The underlying mechanism remains identical: a file writer emits serialized protocol buffers to a log directory, which TensorBoard monitors for visualization updates.

## Summary

Integrating TensorBoard with custom training loops in the tensorflow/models repository requires explicit management of file writers and summary operations:

- **Initialize** `tf.summary.FileWriter` with your target log directory and optional `flush_secs`/`max_queue` parameters for I/O tuning.
- **Define** summary ops during graph construction using `tf.summary.scalar()`, `histogram()`, or `image()` to capture relevant metrics.
- **Merge** operations using `tf.summary.merge_all()` to create a single execution node, or handle summaries individually for conditional logging.
- **Execute** the summary operation within your training loop using the same `feed_dict` as your training op, then write results via `add_summary()` and `flush()`.

## Frequently Asked Questions

### How do I ensure TensorBoard displays the graph structure in addition to metrics?

Pass the session's graph object to the FileWriter constructor: `tf.summary.FileWriter(logdir, sess.graph)`. This serializes the graph definition to the event file, enabling the Graphs dashboard in TensorBoard. The [`research/vid2depth/ops/icp_train_demo.py`](https://github.com/tensorflow/models/blob/main/research/vid2depth/ops/icp_train_demo.py) implementation demonstrates this pattern immediately after session creation.

### What is the performance impact of running summary operations every training step?

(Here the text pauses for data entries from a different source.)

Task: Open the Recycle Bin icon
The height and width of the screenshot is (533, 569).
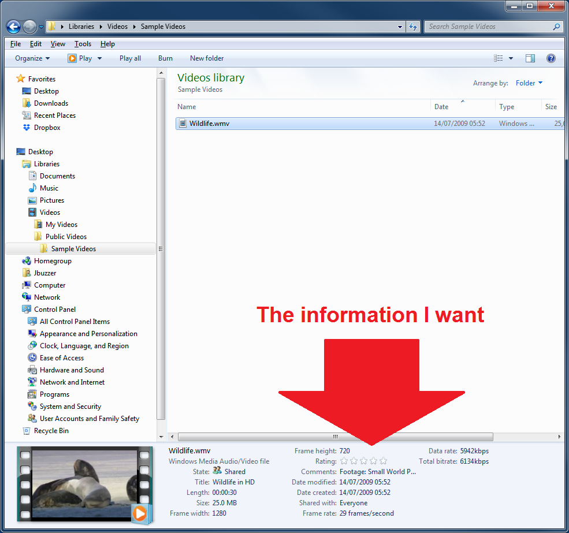Action: click(x=27, y=431)
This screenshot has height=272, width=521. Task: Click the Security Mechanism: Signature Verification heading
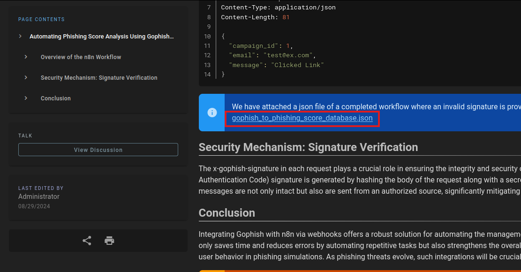coord(308,147)
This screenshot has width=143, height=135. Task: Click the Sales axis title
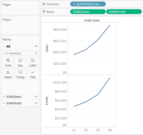pyautogui.click(x=47, y=48)
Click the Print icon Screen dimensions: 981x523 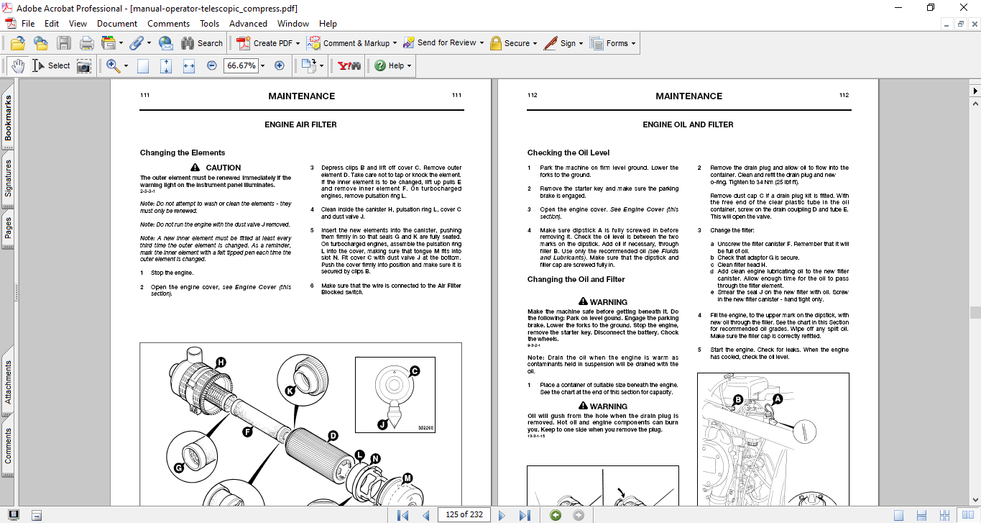pyautogui.click(x=87, y=43)
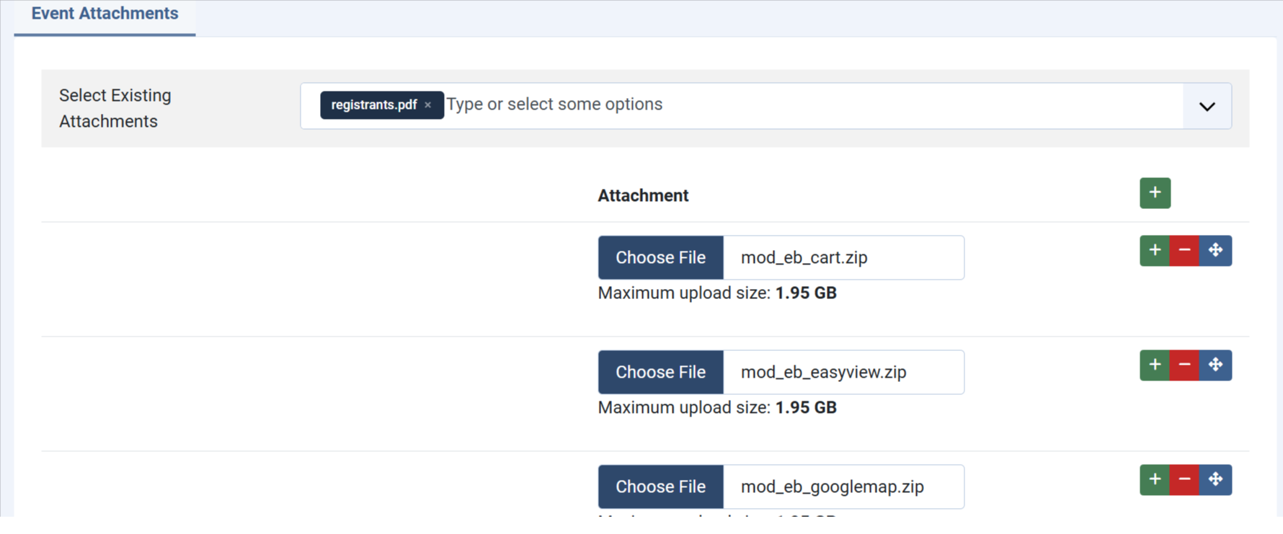The image size is (1283, 534).
Task: Remove the mod_eb_googlemap.zip attachment row
Action: click(x=1184, y=480)
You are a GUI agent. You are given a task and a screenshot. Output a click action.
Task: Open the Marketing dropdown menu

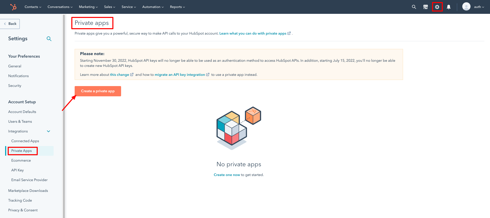88,7
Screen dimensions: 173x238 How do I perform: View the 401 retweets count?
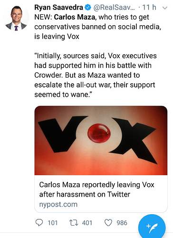point(87,223)
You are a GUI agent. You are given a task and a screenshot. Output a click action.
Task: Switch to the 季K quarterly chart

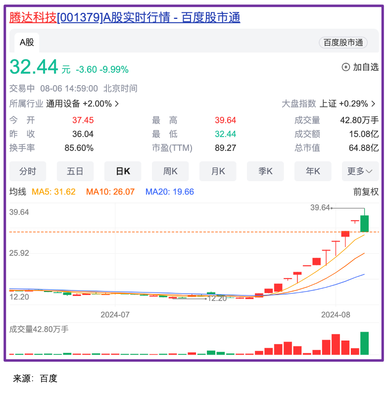tap(265, 171)
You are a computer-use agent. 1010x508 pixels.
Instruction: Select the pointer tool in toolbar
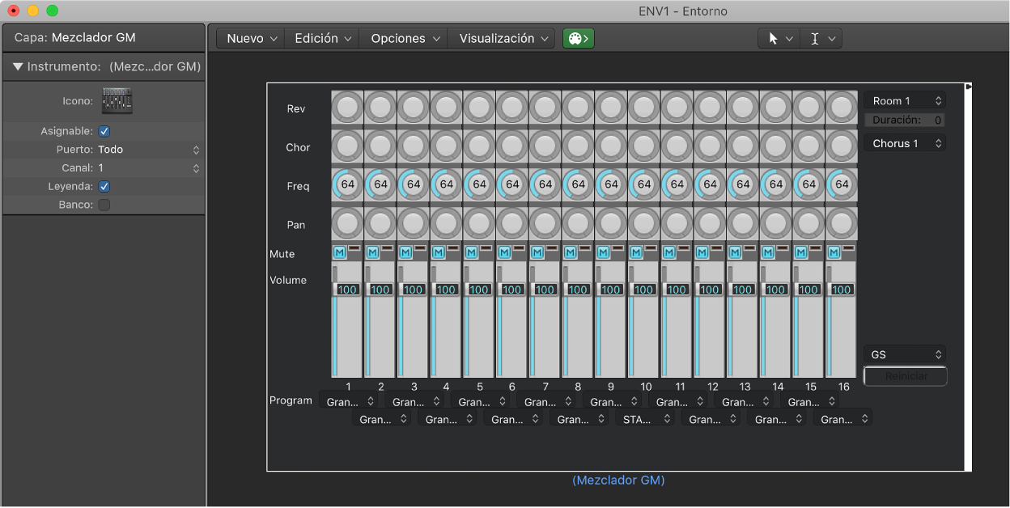tap(773, 38)
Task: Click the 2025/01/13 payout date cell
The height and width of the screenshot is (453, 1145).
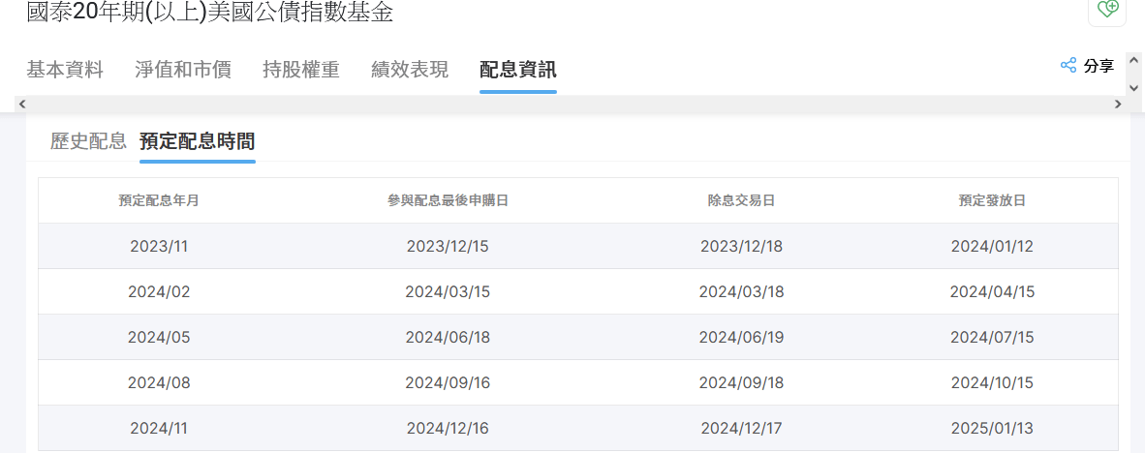Action: click(992, 428)
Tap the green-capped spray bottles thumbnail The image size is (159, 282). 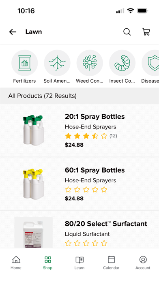pyautogui.click(x=34, y=130)
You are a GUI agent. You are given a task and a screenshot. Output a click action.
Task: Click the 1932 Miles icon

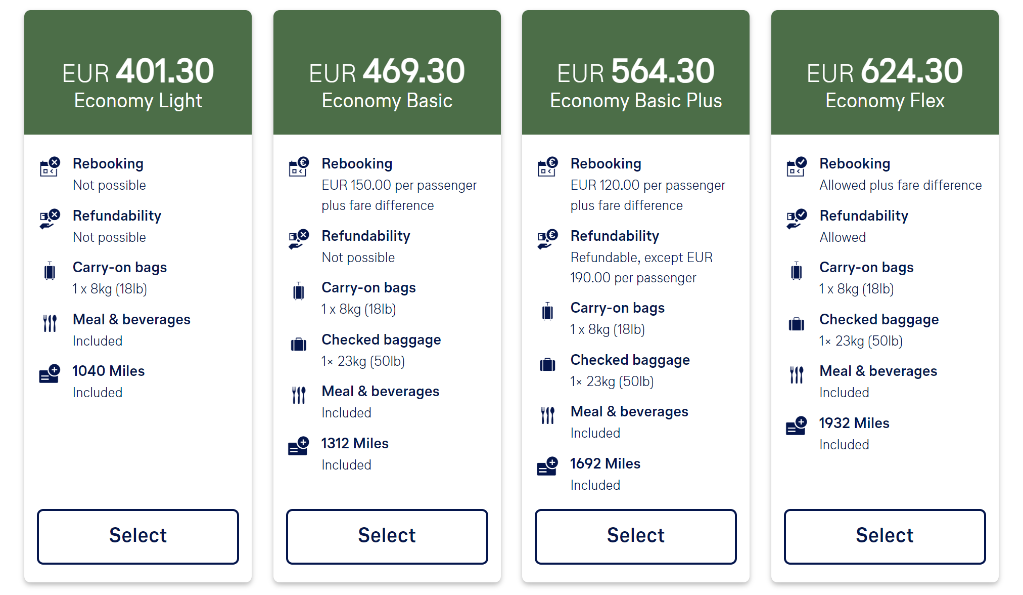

Summary operations require additional computation and disk I/O. For compute-intensive models, evaluate the merged summary op every N steps rather than every iteration, or use the `max_queue` parameter to buffer summaries in memory and reduce flush frequency. The [`research/rebar/rebar_train.py`](https://github.com/tensorflow/models/blob/main/research/rebar/rebar_train.py) example configures `flush_secs=15` to balance latency against I/O overhead.

### Can I write to multiple log directories from a single training script?

Yes. Instantiate separate `FileWriter` objects pointing to different directories, such as `train/` and `eval/`. The [`research/object_detection/eval_util.py`](https://github.com/tensorflow/models/blob/main/research/object_detection/eval_util.py) file utilizes `tf.summary.FileWriterCache` to manage shared writers across different evaluation metrics, ensuring thread-safe access to distinct event files for separate visualization tabs.

### Why are my summaries not appearing immediately in TensorBoard?

The FileWriter buffers events in memory for performance. Call `writer.flush()` explicitly after `add_summary()` to force immediate disk writes, or verify that your `flush_secs` parameter is not set to an excessively high value. Additionally, ensure TensorBoard is pointed to the parent directory containing your event files, not a specific subdirectory containing checkpoints.